++++ Data for this task
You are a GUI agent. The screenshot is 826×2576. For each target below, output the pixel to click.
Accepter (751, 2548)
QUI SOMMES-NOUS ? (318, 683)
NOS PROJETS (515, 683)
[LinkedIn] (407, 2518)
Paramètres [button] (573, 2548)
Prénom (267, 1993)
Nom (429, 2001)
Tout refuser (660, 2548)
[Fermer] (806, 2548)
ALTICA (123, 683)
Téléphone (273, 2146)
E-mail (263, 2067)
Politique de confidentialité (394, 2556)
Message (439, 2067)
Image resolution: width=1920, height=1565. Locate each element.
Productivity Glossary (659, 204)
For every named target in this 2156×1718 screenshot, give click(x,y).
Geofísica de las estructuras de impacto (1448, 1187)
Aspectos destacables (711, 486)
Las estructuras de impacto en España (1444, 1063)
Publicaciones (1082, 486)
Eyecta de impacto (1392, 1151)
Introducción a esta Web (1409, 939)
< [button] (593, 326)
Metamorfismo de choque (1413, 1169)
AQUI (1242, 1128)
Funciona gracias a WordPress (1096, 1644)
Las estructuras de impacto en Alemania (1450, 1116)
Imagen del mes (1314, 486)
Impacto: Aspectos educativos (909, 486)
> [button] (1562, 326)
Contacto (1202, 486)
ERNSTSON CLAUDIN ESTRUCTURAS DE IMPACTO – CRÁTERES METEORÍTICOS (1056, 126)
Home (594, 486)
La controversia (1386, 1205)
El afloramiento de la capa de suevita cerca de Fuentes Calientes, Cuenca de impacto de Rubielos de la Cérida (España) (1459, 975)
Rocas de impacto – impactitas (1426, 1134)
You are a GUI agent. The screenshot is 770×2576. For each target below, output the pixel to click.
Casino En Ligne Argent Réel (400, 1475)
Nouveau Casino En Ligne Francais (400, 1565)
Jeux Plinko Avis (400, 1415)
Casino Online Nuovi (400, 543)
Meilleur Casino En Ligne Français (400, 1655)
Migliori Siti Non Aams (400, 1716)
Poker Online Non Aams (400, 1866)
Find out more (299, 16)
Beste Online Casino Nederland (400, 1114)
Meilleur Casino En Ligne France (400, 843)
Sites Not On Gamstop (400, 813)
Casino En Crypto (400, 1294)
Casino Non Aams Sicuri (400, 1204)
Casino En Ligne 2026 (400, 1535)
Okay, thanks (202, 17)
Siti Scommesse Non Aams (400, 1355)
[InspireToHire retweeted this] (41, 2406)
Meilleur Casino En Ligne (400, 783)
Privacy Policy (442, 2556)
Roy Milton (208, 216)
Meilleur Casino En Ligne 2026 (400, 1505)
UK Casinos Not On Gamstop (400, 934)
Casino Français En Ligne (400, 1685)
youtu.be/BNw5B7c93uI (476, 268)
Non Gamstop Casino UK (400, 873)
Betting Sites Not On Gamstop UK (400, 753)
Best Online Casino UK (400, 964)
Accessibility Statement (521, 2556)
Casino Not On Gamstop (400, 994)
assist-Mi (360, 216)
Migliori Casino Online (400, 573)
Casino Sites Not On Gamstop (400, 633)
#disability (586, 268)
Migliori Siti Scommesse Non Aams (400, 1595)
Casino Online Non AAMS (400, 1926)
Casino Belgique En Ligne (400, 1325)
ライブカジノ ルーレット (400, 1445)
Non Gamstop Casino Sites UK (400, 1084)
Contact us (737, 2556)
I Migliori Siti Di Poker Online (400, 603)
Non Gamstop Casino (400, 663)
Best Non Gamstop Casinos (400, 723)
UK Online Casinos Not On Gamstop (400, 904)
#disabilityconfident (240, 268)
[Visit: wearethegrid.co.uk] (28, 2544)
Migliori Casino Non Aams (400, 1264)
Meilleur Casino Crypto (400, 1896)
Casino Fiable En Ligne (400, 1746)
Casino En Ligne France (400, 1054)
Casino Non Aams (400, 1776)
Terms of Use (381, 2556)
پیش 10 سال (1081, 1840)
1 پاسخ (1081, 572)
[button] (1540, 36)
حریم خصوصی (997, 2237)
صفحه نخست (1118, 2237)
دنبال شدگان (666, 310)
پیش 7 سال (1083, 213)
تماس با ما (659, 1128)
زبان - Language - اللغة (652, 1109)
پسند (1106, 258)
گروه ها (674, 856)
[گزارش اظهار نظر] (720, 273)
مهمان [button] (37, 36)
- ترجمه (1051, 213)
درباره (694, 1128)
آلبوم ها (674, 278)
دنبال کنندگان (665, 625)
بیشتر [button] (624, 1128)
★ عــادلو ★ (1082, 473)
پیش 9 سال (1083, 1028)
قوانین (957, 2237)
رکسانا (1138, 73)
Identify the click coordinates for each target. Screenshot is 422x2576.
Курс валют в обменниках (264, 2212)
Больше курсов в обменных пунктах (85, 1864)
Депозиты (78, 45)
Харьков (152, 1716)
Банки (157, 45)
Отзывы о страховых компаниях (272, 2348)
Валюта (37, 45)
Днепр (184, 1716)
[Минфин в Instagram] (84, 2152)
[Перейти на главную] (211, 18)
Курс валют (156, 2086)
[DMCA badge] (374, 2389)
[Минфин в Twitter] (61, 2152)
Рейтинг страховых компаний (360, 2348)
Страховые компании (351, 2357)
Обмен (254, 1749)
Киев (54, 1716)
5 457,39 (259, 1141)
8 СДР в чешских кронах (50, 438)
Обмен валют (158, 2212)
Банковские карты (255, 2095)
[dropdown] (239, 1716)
++++++++
Your objective: Every line in the material must be retyped exactly, with none omitted.

Solution to this exercise:
You are a GUI agent. The screenshot is 826×2576. For each target below, output the pixel to click.
Accepter (751, 2548)
QUI SOMMES-NOUS ? (318, 683)
NOS PROJETS (515, 683)
[LinkedIn] (407, 2518)
Paramètres [button] (573, 2548)
Prénom (267, 1993)
Nom (429, 2001)
Tout refuser (660, 2548)
[Fermer] (806, 2548)
ALTICA (123, 683)
Téléphone (273, 2146)
E-mail (263, 2067)
Politique de confidentialité (394, 2556)
Message (439, 2067)
Image resolution: width=1920, height=1565. Locate each element.
Productivity Glossary (659, 204)
For every named target in this 2156×1718 screenshot, give click(x,y).
Geofísica de las estructuras de impacto (1448, 1187)
Aspectos destacables (711, 486)
Las estructuras de impacto en España (1444, 1063)
Publicaciones (1082, 486)
Eyecta de impacto (1392, 1151)
Introducción a esta Web (1409, 939)
< [button] (593, 326)
Metamorfismo de choque (1413, 1169)
AQUI (1242, 1128)
Funciona gracias a WordPress (1096, 1644)
Las estructuras de impacto en Alemania (1450, 1116)
Imagen del mes (1314, 486)
Impacto: Aspectos educativos (909, 486)
> [button] (1562, 326)
Contacto (1202, 486)
ERNSTSON CLAUDIN ESTRUCTURAS DE IMPACTO – CRÁTERES METEORÍTICOS (1056, 126)
Home (594, 486)
La controversia (1386, 1205)
El afloramiento de la capa de suevita cerca de Fuentes Calientes, Cuenca de impacto de Rubielos de la Cérida (España) (1459, 975)
Rocas de impacto – impactitas (1426, 1134)
You are a GUI agent. The screenshot is 770×2576. For each target below, output the pixel to click.
Casino En Ligne Argent Réel (400, 1475)
Nouveau Casino En Ligne Francais (400, 1565)
Jeux Plinko Avis (400, 1415)
Casino Online Nuovi (400, 543)
Meilleur Casino En Ligne Français (400, 1655)
Migliori Siti Non Aams (400, 1716)
Poker Online Non Aams (400, 1866)
Find out more (299, 16)
Beste Online Casino Nederland (400, 1114)
Meilleur Casino En Ligne France (400, 843)
Sites Not On Gamstop (400, 813)
Casino En Crypto (400, 1294)
Casino Non Aams Sicuri (400, 1204)
Casino En Ligne 2026 (400, 1535)
Okay, thanks (202, 17)
Siti Scommesse Non Aams (400, 1355)
[InspireToHire retweeted this] (41, 2406)
Meilleur Casino En Ligne (400, 783)
Privacy Policy (442, 2556)
Roy Milton (208, 216)
Meilleur Casino En Ligne 2026 (400, 1505)
UK Casinos Not On Gamstop (400, 934)
Casino Français En Ligne (400, 1685)
youtu.be/BNw5B7c93uI (476, 268)
Non Gamstop Casino UK (400, 873)
Betting Sites Not On Gamstop UK (400, 753)
Best Online Casino UK (400, 964)
Accessibility Statement (521, 2556)
Casino Not On Gamstop (400, 994)
assist-Mi (360, 216)
Migliori Casino Online (400, 573)
Casino Sites Not On Gamstop (400, 633)
#disability (586, 268)
Migliori Siti Scommesse Non Aams (400, 1595)
Casino Online Non AAMS (400, 1926)
Casino Belgique En Ligne (400, 1325)
ライブカジノ ルーレット (400, 1445)
Non Gamstop Casino Sites UK (400, 1084)
Contact us (737, 2556)
I Migliori Siti Di Poker Online (400, 603)
Non Gamstop Casino (400, 663)
Best Non Gamstop Casinos (400, 723)
UK Online Casinos Not On Gamstop (400, 904)
#disabilityconfident (240, 268)
[Visit: wearethegrid.co.uk] (28, 2544)
Migliori Casino Non Aams (400, 1264)
Meilleur Casino Crypto (400, 1896)
Casino Fiable En Ligne (400, 1746)
Casino En Ligne France (400, 1054)
Casino Non Aams (400, 1776)
Terms of Use (381, 2556)
پیش 10 سال (1081, 1840)
1 پاسخ (1081, 572)
[button] (1540, 36)
حریم خصوصی (997, 2237)
صفحه نخست (1118, 2237)
دنبال شدگان (666, 310)
پیش 7 سال (1083, 213)
تماس با ما (659, 1128)
زبان - Language - اللغة (652, 1109)
پسند (1106, 258)
گروه ها (674, 856)
[گزارش اظهار نظر] (720, 273)
مهمان [button] (37, 36)
- ترجمه (1051, 213)
درباره (694, 1128)
آلبوم ها (674, 278)
دنبال کنندگان (665, 625)
بیشتر [button] (624, 1128)
★ عــادلو ★ (1082, 473)
پیش 9 سال (1083, 1028)
قوانین (957, 2237)
رکسانا (1138, 73)
Identify the click coordinates for each target. Screenshot is 422x2576.
Курс валют в обменниках (264, 2212)
Больше курсов в обменных пунктах (85, 1864)
Депозиты (78, 45)
Харьков (152, 1716)
Банки (157, 45)
Отзывы о страховых компаниях (272, 2348)
Валюта (37, 45)
Днепр (184, 1716)
[Минфин в Instagram] (84, 2152)
[Перейти на главную] (211, 18)
Курс валют (156, 2086)
[DMCA badge] (374, 2389)
[Минфин в Twitter] (61, 2152)
Рейтинг страховых компаний (360, 2348)
Страховые компании (351, 2357)
Обмен (254, 1749)
Киев (54, 1716)
5 457,39 (259, 1141)
8 СДР в чешских кронах (50, 438)
Обмен валют (158, 2212)
Банковские карты (255, 2095)
[dropdown] (239, 1716)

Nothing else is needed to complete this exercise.